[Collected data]
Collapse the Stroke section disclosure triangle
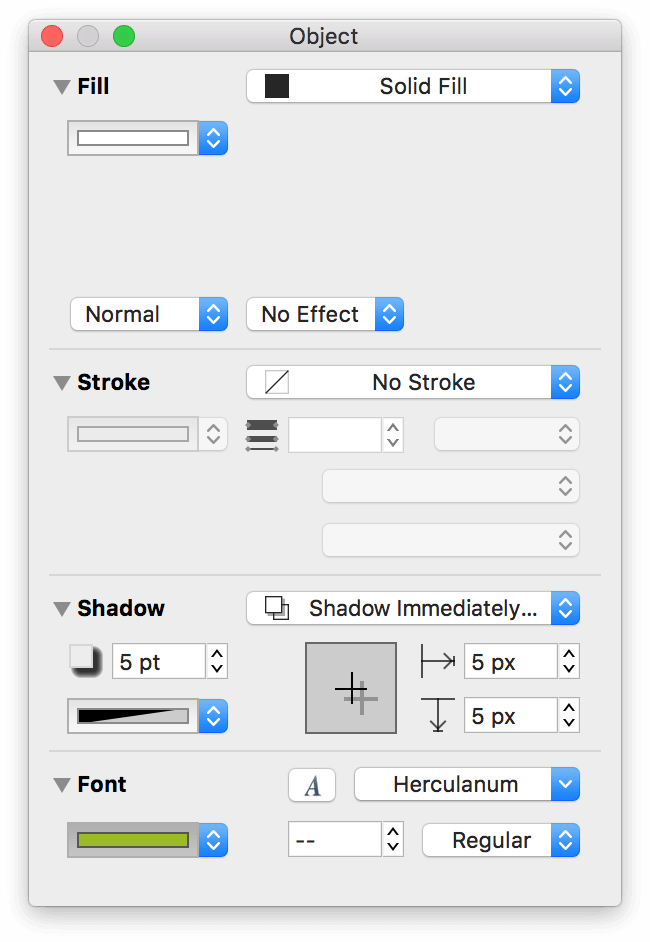This screenshot has width=650, height=942. coord(62,383)
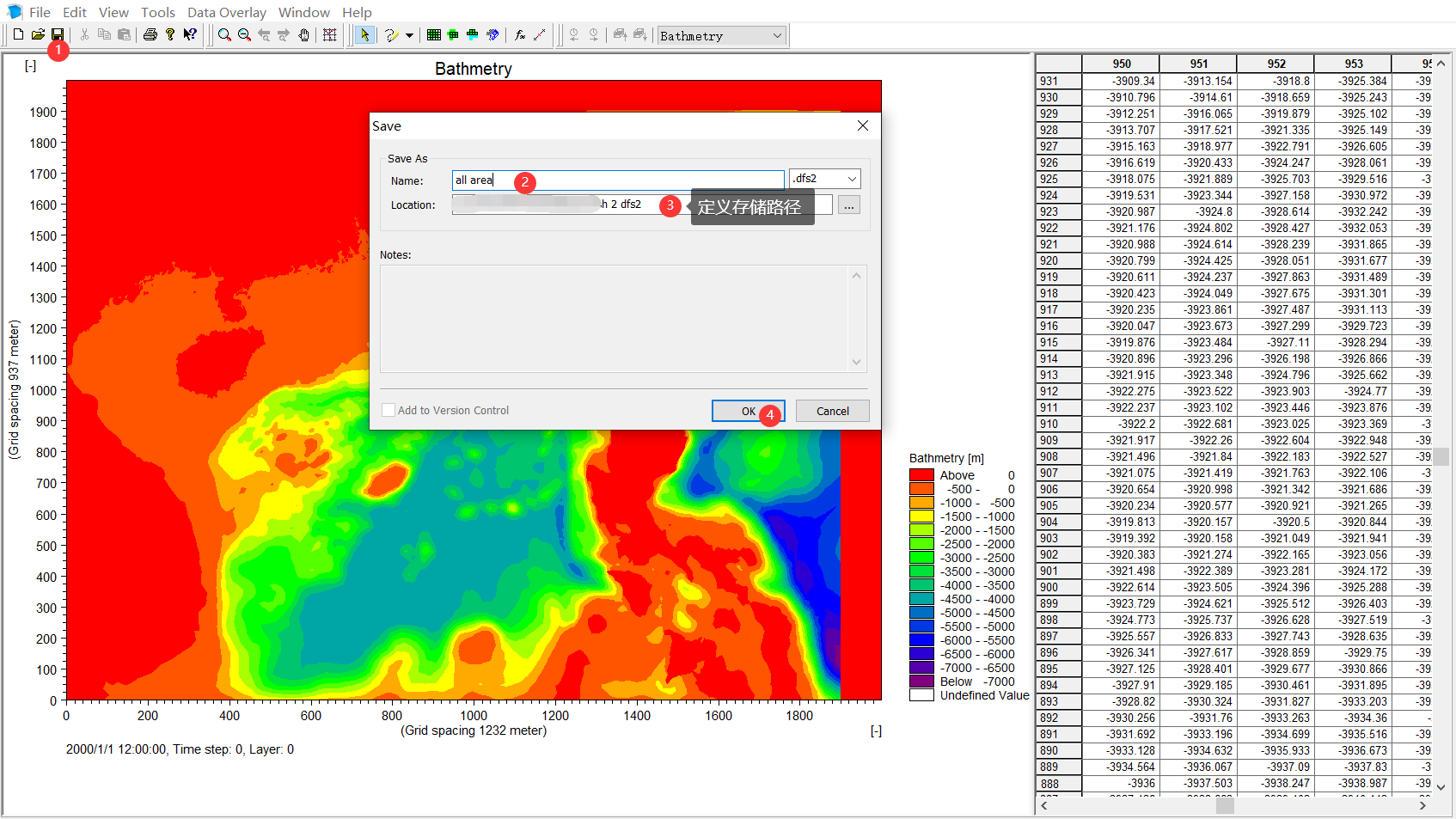
Task: Open the selection tool dropdown arrow
Action: [x=409, y=35]
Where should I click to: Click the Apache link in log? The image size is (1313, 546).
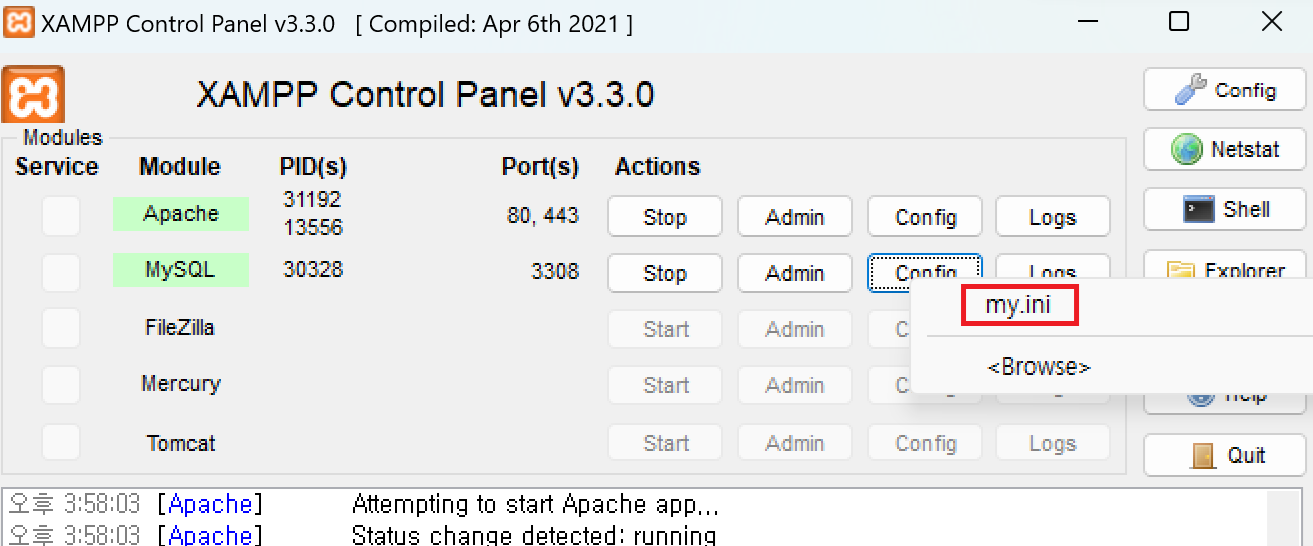pyautogui.click(x=210, y=504)
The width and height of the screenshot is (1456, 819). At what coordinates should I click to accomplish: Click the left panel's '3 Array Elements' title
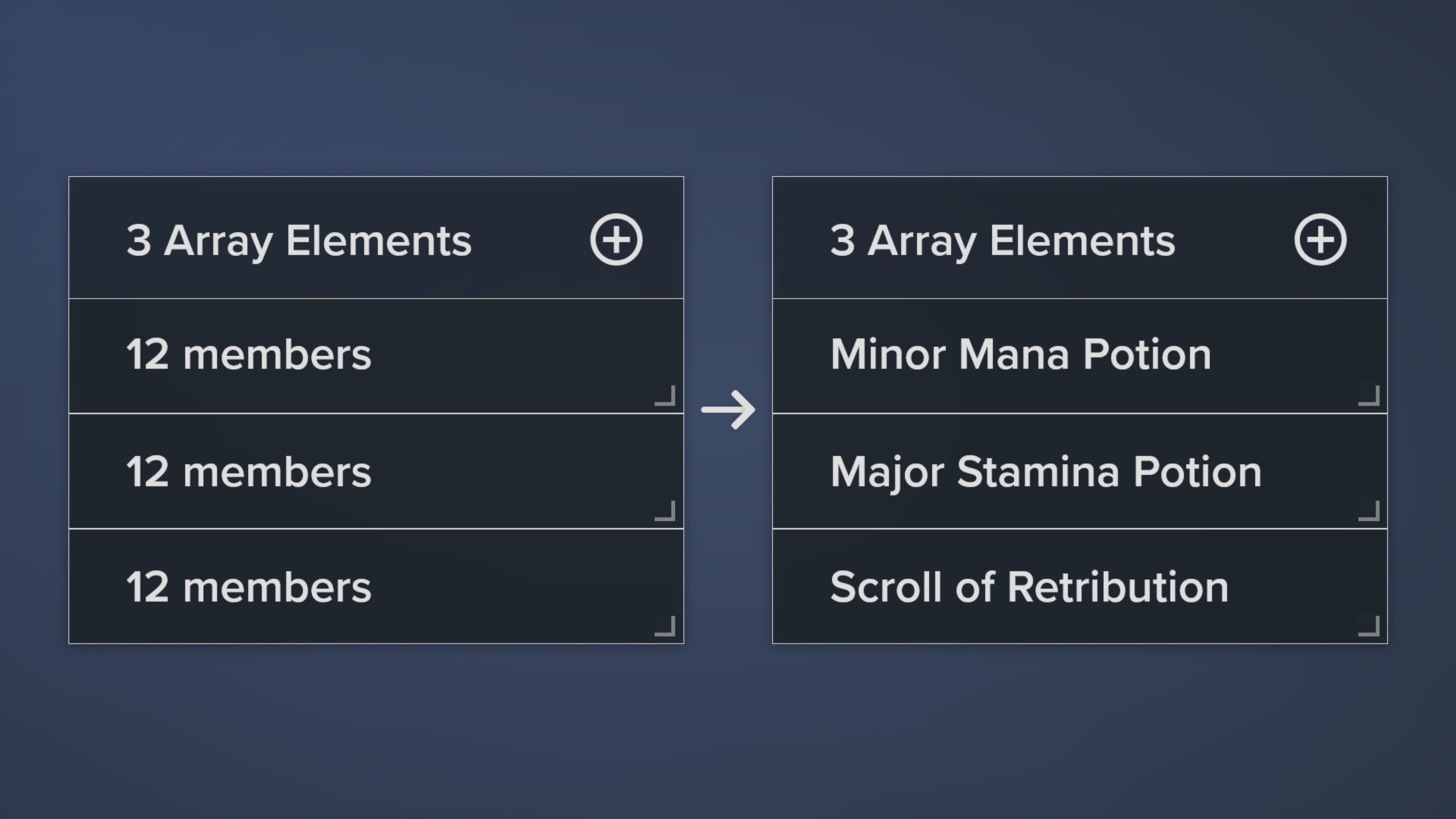(x=298, y=241)

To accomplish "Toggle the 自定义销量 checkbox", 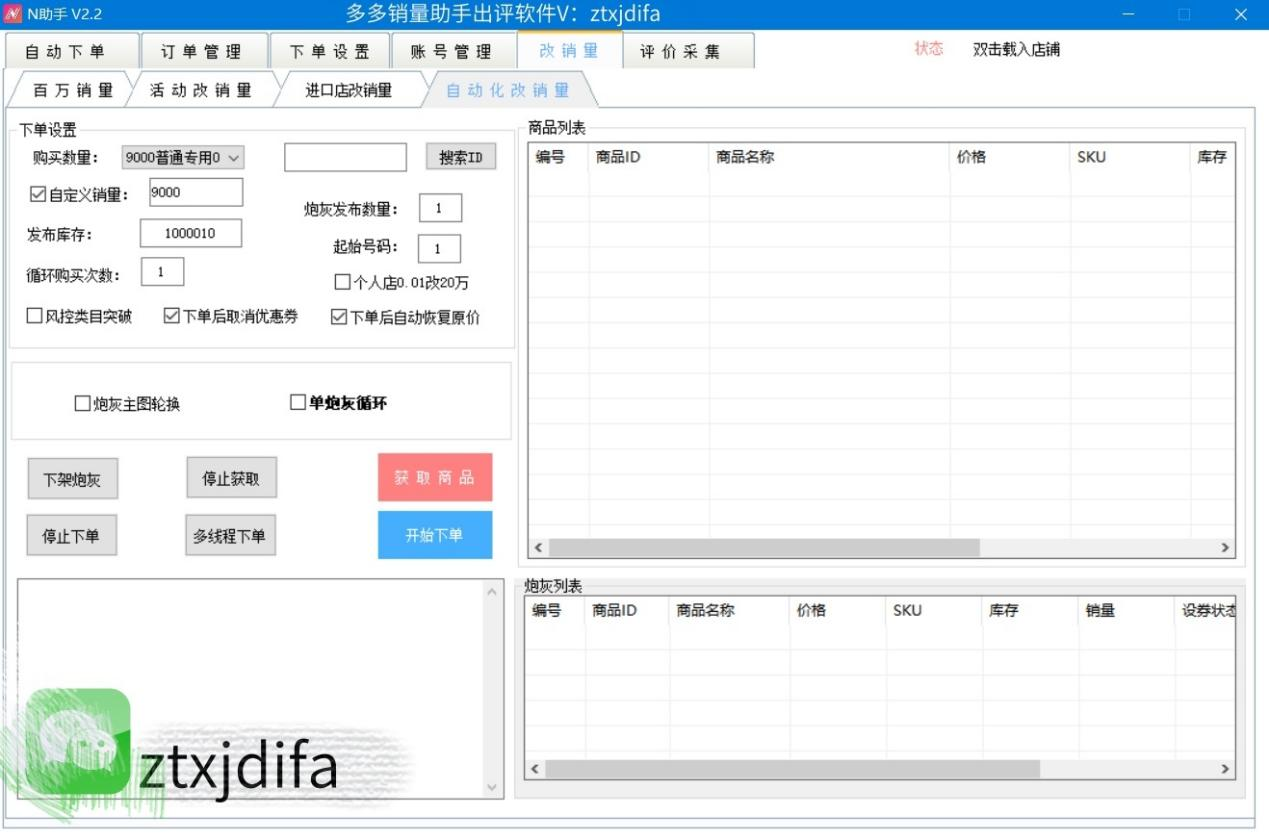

_Work order_.
Copy each line of the records precisely and drop any images they hold.

_Response_.
Collapse the Stroke section disclosure triangle
This screenshot has width=650, height=942. coord(62,383)
Task: Open the selection tool dropdown arrow
Action: [x=409, y=35]
Where should I click to: Click the Apache link in log? The image size is (1313, 546).
pyautogui.click(x=210, y=504)
The width and height of the screenshot is (1456, 819). At what coordinates should I click to accomplish: Click the left panel's '3 Array Elements' title
(x=298, y=241)

To accomplish "Toggle the 自定义销量 checkbox", 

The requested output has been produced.